I'm reading Computer Systems: A Programmer's Perspective and the homework was to describe how this algorithm works.
C function:
void store_prod(__int128 *dest, int64_t x, int64_t y) {
*dest = x * (__int128)y;
}
Assembly:
movq %rdx, %rax
cqto
movq %rsi, %rcx
sarq $63, %rcx
imulq %rax, %rcx
imulq %rsi, %rdx
addq %rdx, %rcx
mulq %rsi
addq %rcx, %rdx
movq %rax, (%rdi)
movq %rdx, 8(%rdi)
ret
I don't know why it performs: xh * yl + yh * xl = value which we add after unsigned multiplication
What GCC is doing is using the property that signed multiplication can be done using the following formula.
(hi,lo) = unsigned(x*y)
hi -= ((x<0) ? y : 0) + ((y<0) ? x : 0)
Despite the fact that there is no need to do this since in this case the x86-64 instruction set has a signed 64-bit*64-bit to 128-bit instruction (imul with one operand) this formula is useful in other cases. For example for implementing signed 128-bit multiplication with SSE2/AVX2/AVX512 or for implementing 256-bit multiplication when the instruction set only does 128-bit multiplication (such as with x86-64).

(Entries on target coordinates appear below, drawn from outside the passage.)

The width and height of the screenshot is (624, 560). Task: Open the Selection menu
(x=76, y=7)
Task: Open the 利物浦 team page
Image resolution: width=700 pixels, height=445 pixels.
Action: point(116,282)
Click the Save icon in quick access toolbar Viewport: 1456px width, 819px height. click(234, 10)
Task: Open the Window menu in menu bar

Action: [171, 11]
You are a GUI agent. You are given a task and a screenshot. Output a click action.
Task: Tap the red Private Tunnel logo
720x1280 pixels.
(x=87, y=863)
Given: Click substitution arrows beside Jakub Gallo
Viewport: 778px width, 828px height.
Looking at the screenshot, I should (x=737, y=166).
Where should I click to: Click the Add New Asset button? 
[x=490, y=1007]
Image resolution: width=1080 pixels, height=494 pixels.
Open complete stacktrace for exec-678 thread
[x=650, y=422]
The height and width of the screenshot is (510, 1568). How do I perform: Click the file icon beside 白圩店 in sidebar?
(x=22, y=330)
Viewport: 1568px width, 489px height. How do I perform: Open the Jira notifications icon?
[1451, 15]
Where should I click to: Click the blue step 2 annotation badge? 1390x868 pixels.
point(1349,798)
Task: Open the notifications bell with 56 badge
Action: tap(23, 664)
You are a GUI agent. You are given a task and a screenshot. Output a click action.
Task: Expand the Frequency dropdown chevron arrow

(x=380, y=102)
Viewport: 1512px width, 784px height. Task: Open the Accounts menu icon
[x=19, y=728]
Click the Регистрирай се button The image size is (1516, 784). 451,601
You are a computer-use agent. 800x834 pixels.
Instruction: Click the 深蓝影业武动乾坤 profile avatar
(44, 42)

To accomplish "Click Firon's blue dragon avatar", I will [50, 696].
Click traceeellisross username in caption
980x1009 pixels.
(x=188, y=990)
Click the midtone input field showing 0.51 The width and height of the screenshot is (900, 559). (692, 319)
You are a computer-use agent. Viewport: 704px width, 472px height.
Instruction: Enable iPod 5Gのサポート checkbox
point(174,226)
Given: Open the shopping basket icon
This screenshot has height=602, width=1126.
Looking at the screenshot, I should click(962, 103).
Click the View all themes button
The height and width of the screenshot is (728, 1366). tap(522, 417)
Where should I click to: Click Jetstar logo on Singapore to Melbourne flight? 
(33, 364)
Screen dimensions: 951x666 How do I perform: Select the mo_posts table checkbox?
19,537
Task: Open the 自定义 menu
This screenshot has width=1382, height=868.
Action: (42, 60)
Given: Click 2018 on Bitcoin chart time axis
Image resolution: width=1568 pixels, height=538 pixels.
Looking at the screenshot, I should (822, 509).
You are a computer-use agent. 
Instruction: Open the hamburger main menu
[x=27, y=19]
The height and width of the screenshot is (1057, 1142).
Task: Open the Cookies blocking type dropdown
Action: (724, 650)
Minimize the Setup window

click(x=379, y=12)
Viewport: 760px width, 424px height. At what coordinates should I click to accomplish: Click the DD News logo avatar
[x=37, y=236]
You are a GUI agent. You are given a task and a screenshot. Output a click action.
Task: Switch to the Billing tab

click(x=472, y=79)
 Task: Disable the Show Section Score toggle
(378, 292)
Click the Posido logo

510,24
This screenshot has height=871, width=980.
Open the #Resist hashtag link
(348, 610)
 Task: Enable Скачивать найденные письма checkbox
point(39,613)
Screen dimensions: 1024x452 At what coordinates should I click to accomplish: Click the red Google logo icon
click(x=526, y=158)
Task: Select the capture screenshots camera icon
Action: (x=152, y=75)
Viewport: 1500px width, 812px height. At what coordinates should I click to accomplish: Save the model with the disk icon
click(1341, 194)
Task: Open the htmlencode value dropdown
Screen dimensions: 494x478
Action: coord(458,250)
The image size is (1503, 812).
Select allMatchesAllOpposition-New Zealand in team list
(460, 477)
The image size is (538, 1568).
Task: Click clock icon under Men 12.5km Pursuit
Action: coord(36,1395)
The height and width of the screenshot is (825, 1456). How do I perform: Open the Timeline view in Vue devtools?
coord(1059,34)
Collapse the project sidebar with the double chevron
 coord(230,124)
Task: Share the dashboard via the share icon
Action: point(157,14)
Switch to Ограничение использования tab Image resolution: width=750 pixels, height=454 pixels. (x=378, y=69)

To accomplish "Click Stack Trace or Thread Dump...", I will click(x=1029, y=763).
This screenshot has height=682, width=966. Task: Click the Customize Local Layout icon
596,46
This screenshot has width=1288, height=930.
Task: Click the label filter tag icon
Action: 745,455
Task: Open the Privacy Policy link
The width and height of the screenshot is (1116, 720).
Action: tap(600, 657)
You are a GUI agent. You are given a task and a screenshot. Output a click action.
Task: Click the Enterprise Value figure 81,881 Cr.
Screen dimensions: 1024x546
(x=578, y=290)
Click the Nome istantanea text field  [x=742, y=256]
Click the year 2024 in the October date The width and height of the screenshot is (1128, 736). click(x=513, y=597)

GCC implemented this formula a bit differently though. If we take the sign bit and extend it to the whole word, call this function sign_ext, then the function returns -1 or 0. Then what GCC did is:
hi += sign_ext(x)*y + sign_ext(y)*x
for example sign_ext(x)*y in pseudo-instructions for 64-bit words is
sarq $63, x ; sign_ext(x)
imulq y, x ; sign_ext(x)*y
So now you ask (or meant to ask):
Why is this formula true?
That's a good qeustion. I asked this same question as well and njuffa wrote
@Zboson: It follows directly from two's complement complement representation. E.g. 32-bit integers
-nand-mare represented as unsigned numbersx=2**32-n, y=2**32-m. If you multiply those you havex*y = 2**64 - 2**32*n - 2**32*m + n*m. The middle terms indicate the necessary corrections to the upper half of the product. Working through a simple example using -1*-1 should prove very instructive.